In other words, we have lots of tools, but not that many options to produce things, create things and share things on our own terms.
With cryptocurrencies, many old financial and economic models are being applied in their use. While this may benefit early adopters, it remains to be seen how they actually benefit average users apart from trading them on exchanges, or using them for purchases on corporate payment rails.
With NFTs, we run a similar risk: In the mad dash to find a new way to profit, there is a grand tendency to overlook necessary fundamentals.
Yes, NFTs are just serial numbers.
Yes, anyone can mint them.
Yes, some people peddle silly memes with them as “artwork” for ridiculous sums.
Meanwhile, the prospects are clear. Not all NFTs function the same. But they will be held to higher standards, simply because they have to.
In a landscape where economics is shifting from a coincidence of wants to a coincidence of needs, the case for cryptographic innovation is quite compelling.
Ethermint will proliferate on NFTs, along with other web3 protocols.
Sidechains will operate at greater efficiency using NFTs.
Interactive content will be fractionalized using NFTs.
Data will be autonomously managed and redistributed using NFTs.
NFTs, with underlying digital or physical assets attached to them, will become stable instruments.

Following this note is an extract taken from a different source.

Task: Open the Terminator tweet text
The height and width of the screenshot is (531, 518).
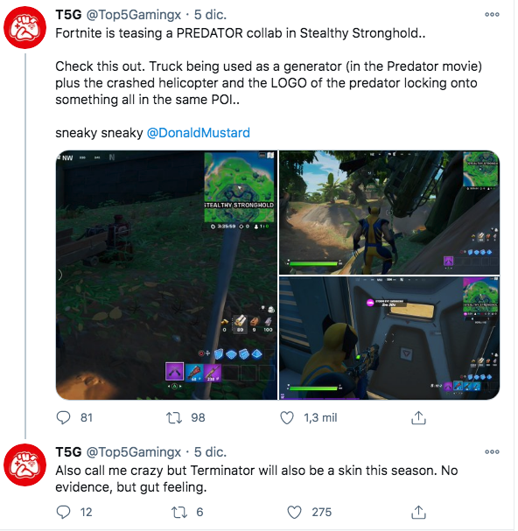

The real economy will be attached to NFTs.
Don’t believe it?
Think about all the underserved markets out there — from writers who can’t get their books published in the ways they want, to independent journalists who are forced to beg for donations, to musicians who can’t get their music distributed without middlemen, to artists who are shunned from galleries for not playing political games, to gamers who don’t want to be tethered to crowded networks, to programmers who don’t want their code to be misdirected on open source repositories, to filmmakers who just want their creations to be seen by audiences with whom they can actually build real relationships.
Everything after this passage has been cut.